Saturday, May 22, 2010

lily-livered


\LILL-ee-LIV-erd\

adjective

: lacking courage : cowardly

For the majority of my nearly thirty years, I did not drink alcohol for two reasons: my mother and my father. My mother is a social-only drinker, a glass of wine at a party or charity event kind of woman. She is also a woman of moderation, in every sense—money, food, emotion. Excessiveness was heavily frowned upon in my household. She always talked about drinking as though it were a bad restaurant that one shouldn't bother trying, in such a way that really made me not want to go there.
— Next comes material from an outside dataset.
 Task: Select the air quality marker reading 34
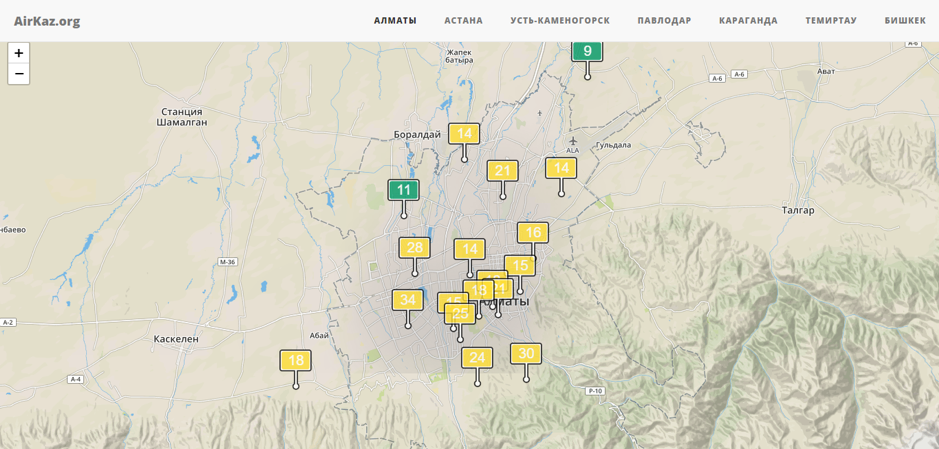click(x=407, y=300)
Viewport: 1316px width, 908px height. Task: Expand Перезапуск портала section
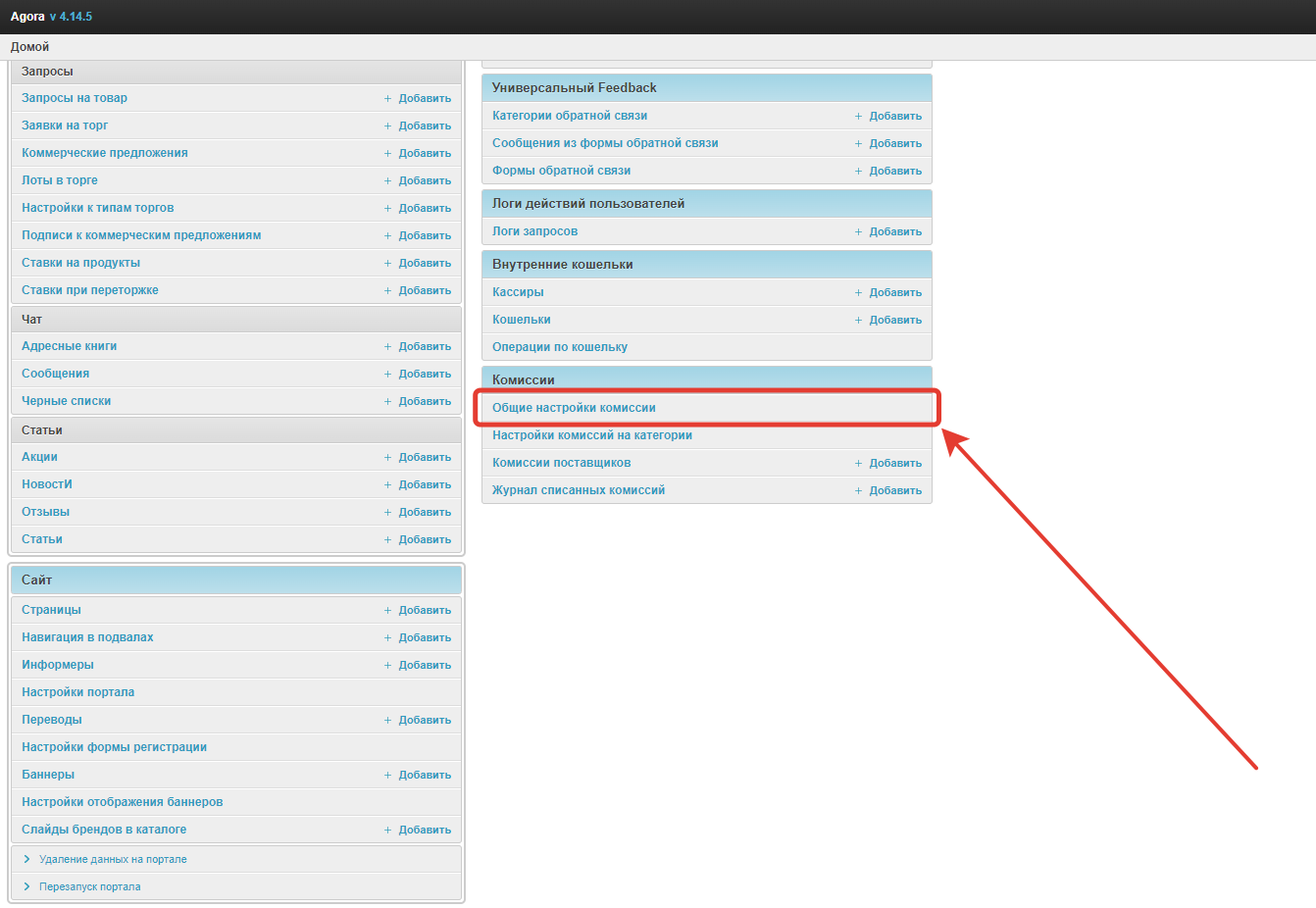click(x=89, y=886)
My father was an alcoholic. The smell of liquor conjures up memories of his breath as he kissed my cheek, a scent preceding any interaction I ever had with an actual drink. I didn't spend much time with him, of course, but in the time we did spend, he was almost always under the influence. One time when I was in high school, my friend Amy and I were stuck at the mall without a ride home. My father was the last resort, but he offered to pick us up. When he arrived, he bought us dinner at Knickerbockers, a crappy American restaurant attached to the mall. While we ate he sat in the bar. When we finished he gave us each $20 and told us to go shopping while he had another drink. We returned an hour later to find him sloshed; he drunkenly introduced us to another drunken man at the bar and kissed both me and Amy on the cheek. We called my brother for a ride home.

Up until this last year, the amount of alcohol I consumed added up to less than one of those squat little cans of soda stewardesses hand you on an airplane. I just never drank. It grossed me out, and drunkenness was exceedingly unappealing to me in many ways. Only recently have I began drinking, mostly because I'm tired of carrying the burden of a stigma my parents introduced twenty-five years ago. If I'm going to not do something, I want to not do it for my own reasons, not theirs. Fair enough.

But I have to admit how, for lack of a better term, intimidating alcohol is to me. In my head it is built up as a poisonous device that will rob me of all self-control, a virtue I hold onto like a wallet on a NYC subway train. During my first actual confrontations with alcoholic beverages, I felt a bit LILY-LIVERED; sips were scary and exciting, like a first kiss—you want to take the plunge, but you don't know where it may lead. But it wasn't only the physical effects that were scary; it was also scary to do something I had talked myself out of for a long time. It was scary to push my boundaries, to be outside of myself.

But not really outside. It was still me. It is still me. I'm just synthesizing.